Empowering Health Care Consumers

Grantee Name

Manhattan Institute for Policy Research

Funding Area

Empowering Health Care Consumers

Publication Date

June 2018

Grant Amount

$116,577

Grant Date:

July 2016 – June 2017

Consumers and patients seek various sources of information to evaluate the quality of a health care provider and inform their health care decisions.

Patients typically turn to the internet and social media for such information, often going to sites such as Yelp, Healthgrades, and ZocDoc. These reviews increasingly inform consumers’ decisions about where to go for care and cover topics not traditionally captured in clinical data but which reflect patient experience, such as ease in getting requests met or the quality of treatment by frontline staff. Although these reviews are subjective and informal, they are gaining attention for offering information that patients are seeking—a valuable complement to scientifically rigorous measures. Objective hospital quality metrics and survey tools are often expensive to deploy and have low response rates, and there may be significant delays between hospitalization and public reporting of results. Consumer reviews on social media platforms, such as Yelp, enable patient-driven input on the health care system that is timely and accessible to all.
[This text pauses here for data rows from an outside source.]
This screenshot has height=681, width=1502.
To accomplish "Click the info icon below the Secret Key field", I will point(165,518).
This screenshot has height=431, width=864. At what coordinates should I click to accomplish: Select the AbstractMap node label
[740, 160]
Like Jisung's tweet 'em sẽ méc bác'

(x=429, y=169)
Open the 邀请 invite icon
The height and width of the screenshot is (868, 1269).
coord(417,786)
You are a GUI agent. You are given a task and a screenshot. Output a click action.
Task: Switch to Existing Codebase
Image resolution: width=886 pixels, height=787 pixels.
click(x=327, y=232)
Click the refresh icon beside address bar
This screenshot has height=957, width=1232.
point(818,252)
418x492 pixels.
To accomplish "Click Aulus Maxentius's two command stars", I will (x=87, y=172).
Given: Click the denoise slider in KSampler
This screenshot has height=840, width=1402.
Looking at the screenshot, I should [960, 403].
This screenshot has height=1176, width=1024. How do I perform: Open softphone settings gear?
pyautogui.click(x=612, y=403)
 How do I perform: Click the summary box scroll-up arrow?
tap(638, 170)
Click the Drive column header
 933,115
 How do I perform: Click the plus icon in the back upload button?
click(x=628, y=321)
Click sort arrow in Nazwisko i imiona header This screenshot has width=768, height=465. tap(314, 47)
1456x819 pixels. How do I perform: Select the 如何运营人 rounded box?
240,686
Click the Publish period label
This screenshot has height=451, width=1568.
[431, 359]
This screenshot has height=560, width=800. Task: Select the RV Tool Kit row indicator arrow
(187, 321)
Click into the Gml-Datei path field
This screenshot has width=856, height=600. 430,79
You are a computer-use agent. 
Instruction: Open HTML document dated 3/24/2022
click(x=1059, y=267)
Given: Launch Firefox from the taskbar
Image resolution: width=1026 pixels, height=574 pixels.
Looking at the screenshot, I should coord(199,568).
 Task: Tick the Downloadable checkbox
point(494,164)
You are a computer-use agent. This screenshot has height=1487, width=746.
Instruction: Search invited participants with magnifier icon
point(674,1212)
In 2016, NYHealth awarded a grant to the Manhattan Institute for Policy Research (Manhattan Institute) to examine if Yelp star ratings of hospitals in New York State match up with objective hospital quality measures.

Outcomes and Lessons Learned

  • Assessed the extent to which patient-generated ratings on social media platforms correlate with objective data from hospitals in New York State.
  • Produced a report, “Yelp for Health: Using the Wisdom of Crowds to Find High-Quality Hospitals,” which found that:
    • Higher Yelp star ratings are correlated with better-quality hospitals.
    • Yelp ratings appear to have a moderately strong correlation with potentially preventable readmissions, with an association found between higher Yelp star ratings and lower readmission rates.
    • Yelp is a public and accessible tool that has few barriers to usage.
  • Identified the following recommendations for policymakers and stakeholders:
    • Help make Yelp scores and reviews more visible when consumers are making important decisions about health care coverage—for instance, when choosing among competing insurers’ hospital networks on New York State’s health insurance exchange.
    • Link objective, simple quality metrics on the Yelp review page for hospitals to allow patients with specific concerns to access more detailed information that would complement and better inform Yelp quality ratings.
    • Fund innovative ways to make Yelp and other social media reviews more accessible to high-need, vulnerable populations, such as apps, translation software, or the ability for peer-to-peer communications with patient navigators through Yelp.
  • Convened various stakeholders to discuss the report at a public event.
  • Published a commentary in Fortune magazine and a blog post in Health Affairs about the study.
  • Presented study findings at the 2017 National Health Care Ratings Summit and at the Academy Health’s 2018 Health Datapalooza.